» Recorded data:
* * *

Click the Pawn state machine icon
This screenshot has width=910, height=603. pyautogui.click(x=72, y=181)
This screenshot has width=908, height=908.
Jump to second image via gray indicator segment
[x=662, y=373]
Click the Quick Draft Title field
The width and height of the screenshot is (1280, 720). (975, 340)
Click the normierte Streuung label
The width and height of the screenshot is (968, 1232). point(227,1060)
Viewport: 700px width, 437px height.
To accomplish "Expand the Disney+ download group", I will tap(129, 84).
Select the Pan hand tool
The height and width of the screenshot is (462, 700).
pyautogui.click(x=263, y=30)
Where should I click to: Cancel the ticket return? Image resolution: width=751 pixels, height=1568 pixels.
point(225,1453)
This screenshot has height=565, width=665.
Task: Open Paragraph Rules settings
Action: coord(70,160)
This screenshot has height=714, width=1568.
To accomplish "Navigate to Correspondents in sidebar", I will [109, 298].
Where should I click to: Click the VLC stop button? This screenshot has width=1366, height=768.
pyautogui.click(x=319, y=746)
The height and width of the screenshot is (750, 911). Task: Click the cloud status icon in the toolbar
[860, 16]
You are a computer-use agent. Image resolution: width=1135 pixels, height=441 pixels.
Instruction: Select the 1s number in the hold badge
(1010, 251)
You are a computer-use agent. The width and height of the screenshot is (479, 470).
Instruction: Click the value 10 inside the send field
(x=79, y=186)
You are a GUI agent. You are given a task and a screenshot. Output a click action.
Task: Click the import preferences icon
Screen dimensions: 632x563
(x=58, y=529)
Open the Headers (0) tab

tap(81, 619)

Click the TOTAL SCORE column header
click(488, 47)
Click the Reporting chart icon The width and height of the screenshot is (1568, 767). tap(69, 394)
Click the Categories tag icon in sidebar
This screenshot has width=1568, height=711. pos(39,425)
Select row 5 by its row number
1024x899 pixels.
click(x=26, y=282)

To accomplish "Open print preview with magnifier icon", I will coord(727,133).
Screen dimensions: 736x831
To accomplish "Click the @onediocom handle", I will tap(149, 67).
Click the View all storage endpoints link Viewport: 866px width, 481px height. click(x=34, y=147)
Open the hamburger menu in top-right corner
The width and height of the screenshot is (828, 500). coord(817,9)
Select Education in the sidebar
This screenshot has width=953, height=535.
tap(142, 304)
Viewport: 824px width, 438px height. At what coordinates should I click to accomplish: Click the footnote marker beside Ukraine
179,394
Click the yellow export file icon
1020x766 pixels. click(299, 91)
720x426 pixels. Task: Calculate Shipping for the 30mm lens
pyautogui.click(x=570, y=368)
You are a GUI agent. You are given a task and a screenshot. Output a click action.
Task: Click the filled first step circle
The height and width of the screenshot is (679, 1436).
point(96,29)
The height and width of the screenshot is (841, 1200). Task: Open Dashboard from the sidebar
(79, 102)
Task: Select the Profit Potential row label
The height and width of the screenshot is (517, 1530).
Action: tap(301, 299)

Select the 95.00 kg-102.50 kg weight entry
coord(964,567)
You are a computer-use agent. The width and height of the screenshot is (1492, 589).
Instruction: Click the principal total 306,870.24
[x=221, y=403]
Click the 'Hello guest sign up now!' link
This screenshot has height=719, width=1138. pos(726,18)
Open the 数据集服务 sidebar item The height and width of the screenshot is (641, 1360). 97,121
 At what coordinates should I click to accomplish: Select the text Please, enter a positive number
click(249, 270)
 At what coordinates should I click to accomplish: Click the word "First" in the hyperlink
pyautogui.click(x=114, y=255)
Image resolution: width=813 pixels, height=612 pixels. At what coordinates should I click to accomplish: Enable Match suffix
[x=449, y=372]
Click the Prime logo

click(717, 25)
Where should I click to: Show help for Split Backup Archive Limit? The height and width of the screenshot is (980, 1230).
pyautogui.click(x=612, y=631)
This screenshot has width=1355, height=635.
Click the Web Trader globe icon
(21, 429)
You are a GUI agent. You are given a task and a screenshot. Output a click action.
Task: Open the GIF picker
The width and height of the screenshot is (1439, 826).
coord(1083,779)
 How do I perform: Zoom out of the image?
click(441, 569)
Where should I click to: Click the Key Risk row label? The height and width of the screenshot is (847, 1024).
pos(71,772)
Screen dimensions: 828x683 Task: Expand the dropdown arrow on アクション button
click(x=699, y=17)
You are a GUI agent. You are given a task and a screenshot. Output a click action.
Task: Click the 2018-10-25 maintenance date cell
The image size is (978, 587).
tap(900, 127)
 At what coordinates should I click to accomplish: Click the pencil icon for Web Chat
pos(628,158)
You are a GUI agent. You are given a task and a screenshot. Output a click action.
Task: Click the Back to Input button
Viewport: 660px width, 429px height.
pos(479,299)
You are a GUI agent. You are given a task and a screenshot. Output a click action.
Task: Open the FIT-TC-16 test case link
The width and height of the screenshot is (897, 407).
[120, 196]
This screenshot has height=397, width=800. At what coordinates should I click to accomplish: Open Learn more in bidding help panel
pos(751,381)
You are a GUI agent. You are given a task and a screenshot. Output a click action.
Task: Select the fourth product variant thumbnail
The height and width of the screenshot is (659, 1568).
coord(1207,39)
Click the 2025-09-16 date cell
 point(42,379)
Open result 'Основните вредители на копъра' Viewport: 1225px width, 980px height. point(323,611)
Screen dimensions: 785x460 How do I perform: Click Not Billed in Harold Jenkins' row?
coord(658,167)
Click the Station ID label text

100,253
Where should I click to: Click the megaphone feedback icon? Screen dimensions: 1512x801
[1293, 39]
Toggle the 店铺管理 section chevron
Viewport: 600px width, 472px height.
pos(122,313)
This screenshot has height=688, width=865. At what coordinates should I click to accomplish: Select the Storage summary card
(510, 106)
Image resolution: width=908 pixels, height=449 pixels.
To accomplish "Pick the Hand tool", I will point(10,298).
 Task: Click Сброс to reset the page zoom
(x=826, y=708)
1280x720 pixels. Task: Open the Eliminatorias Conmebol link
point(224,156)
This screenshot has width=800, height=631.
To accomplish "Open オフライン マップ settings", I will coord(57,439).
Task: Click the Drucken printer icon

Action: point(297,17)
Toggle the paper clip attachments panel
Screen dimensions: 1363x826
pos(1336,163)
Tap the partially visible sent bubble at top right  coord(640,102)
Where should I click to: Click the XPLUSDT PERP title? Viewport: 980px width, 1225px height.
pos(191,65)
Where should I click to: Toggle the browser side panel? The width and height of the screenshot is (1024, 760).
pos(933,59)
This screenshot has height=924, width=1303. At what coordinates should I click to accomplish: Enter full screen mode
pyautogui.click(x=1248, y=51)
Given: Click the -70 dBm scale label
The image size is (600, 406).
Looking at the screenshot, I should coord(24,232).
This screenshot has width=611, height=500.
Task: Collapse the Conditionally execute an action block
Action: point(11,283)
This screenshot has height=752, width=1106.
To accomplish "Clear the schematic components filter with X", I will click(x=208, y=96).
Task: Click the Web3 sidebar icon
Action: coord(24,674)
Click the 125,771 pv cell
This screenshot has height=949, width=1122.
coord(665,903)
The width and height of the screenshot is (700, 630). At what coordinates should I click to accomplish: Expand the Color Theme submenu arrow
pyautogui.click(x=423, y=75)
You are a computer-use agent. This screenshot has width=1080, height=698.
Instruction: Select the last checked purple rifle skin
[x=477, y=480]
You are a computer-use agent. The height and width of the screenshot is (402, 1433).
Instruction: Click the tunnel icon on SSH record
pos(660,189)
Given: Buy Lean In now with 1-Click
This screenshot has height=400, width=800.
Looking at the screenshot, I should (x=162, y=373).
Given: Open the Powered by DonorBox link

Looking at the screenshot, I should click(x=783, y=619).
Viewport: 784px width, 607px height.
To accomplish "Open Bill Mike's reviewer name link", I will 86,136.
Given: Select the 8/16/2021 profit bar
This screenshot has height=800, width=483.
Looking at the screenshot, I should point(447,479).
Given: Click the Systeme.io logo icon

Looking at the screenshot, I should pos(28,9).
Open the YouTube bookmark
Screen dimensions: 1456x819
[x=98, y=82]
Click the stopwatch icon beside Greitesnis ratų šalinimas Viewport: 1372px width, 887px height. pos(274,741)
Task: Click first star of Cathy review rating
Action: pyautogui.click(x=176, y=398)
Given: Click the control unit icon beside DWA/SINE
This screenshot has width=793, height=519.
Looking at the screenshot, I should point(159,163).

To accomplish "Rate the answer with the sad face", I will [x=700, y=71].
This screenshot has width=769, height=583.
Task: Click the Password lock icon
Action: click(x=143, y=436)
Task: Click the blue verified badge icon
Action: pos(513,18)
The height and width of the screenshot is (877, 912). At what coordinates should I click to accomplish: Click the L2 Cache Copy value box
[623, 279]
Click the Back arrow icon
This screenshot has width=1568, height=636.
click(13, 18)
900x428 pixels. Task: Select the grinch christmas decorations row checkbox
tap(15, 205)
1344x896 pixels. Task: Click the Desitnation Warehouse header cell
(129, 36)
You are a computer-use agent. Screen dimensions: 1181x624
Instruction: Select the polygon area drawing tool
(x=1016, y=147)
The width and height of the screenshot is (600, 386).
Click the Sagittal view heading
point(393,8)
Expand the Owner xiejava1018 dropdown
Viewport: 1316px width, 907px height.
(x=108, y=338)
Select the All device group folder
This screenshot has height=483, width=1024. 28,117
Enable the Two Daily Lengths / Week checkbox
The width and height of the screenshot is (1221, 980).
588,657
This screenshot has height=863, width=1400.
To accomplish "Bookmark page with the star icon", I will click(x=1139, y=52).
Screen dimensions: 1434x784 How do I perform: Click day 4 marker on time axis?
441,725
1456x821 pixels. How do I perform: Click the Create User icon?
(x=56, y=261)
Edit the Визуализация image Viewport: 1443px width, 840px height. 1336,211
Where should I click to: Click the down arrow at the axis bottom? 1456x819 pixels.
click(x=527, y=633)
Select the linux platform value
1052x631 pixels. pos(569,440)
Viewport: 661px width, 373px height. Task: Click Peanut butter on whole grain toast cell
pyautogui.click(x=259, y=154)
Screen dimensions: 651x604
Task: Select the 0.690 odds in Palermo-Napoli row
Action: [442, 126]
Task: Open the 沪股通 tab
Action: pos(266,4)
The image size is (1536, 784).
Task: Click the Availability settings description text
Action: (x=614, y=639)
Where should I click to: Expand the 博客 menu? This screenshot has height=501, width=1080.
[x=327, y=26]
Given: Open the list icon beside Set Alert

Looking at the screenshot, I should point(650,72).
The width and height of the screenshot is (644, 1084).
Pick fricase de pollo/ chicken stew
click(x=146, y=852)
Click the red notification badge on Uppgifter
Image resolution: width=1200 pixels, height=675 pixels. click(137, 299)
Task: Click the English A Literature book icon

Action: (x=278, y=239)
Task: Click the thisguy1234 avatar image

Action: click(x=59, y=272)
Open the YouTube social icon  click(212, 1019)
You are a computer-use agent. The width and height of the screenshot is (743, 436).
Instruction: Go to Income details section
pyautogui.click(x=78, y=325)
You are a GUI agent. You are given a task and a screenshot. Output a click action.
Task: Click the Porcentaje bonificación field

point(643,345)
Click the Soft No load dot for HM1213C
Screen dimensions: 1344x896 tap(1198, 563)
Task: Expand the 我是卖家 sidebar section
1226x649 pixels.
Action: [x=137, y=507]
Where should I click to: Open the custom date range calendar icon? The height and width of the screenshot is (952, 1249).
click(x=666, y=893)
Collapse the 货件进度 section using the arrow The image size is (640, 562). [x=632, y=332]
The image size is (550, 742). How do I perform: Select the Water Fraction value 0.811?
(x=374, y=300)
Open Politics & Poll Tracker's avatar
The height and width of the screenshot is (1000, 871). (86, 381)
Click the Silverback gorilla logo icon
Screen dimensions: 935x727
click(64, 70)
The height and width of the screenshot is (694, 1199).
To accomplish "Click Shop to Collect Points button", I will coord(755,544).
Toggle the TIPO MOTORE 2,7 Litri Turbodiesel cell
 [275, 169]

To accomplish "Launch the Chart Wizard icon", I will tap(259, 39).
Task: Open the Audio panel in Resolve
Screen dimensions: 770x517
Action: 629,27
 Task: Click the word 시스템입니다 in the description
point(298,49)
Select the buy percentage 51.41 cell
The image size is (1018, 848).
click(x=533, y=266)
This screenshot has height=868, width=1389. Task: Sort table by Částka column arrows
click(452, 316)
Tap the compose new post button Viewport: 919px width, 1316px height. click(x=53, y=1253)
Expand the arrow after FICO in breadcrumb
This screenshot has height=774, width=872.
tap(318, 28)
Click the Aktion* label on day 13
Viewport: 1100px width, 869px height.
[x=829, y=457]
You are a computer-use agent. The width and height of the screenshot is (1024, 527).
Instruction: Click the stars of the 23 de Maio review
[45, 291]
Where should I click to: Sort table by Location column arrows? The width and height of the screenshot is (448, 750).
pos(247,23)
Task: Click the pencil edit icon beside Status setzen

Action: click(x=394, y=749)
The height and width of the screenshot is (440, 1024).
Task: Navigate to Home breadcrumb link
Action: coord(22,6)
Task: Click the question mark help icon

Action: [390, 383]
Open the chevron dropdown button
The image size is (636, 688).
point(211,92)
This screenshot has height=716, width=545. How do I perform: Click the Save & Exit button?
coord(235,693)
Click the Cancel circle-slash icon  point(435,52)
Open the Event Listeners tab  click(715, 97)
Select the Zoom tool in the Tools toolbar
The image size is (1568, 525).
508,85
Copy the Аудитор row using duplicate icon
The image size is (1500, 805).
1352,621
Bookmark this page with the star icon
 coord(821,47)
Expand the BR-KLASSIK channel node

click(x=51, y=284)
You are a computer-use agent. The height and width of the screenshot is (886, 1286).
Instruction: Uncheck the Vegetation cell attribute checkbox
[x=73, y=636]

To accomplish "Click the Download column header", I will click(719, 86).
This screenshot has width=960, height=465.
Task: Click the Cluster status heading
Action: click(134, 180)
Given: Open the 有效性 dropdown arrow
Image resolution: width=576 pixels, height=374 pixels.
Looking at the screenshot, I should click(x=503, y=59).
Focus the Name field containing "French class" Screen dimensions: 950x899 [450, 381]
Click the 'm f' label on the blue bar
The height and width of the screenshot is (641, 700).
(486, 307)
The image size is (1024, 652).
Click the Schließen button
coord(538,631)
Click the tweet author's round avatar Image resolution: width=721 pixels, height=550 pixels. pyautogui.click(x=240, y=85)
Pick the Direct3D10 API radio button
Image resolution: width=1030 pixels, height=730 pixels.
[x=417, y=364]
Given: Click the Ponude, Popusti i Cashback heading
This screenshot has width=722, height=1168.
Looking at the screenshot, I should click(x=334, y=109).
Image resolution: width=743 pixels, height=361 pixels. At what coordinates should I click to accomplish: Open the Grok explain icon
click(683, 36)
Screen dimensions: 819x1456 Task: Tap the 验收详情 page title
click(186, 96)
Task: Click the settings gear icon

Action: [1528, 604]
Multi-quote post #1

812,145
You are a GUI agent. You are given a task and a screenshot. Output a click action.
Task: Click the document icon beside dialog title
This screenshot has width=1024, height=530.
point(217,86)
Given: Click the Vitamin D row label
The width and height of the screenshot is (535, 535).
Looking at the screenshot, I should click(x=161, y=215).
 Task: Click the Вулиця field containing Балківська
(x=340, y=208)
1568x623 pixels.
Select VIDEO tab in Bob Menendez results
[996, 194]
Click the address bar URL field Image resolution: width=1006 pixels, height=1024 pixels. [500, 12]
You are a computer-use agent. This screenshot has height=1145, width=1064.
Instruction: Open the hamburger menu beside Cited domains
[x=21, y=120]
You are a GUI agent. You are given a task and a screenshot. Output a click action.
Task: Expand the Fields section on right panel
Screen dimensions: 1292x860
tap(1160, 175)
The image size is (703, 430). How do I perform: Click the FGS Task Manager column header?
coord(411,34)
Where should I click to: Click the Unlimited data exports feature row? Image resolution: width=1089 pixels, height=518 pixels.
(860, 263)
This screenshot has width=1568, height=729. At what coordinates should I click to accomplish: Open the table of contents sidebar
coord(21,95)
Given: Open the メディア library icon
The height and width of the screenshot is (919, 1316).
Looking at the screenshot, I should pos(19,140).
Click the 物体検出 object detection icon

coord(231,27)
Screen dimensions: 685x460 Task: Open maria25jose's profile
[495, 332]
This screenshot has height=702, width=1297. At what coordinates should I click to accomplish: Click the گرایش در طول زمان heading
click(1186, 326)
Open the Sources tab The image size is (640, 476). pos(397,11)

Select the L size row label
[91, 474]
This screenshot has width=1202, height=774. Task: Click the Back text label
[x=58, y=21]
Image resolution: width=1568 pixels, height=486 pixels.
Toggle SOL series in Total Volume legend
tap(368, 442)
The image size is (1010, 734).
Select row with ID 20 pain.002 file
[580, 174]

* * *

» What is being asked: From the data, pick out every line that includes "circle".

» Written solution:
Task: Click the filled first step circle
Click the Cancel circle-slash icon  point(435,52)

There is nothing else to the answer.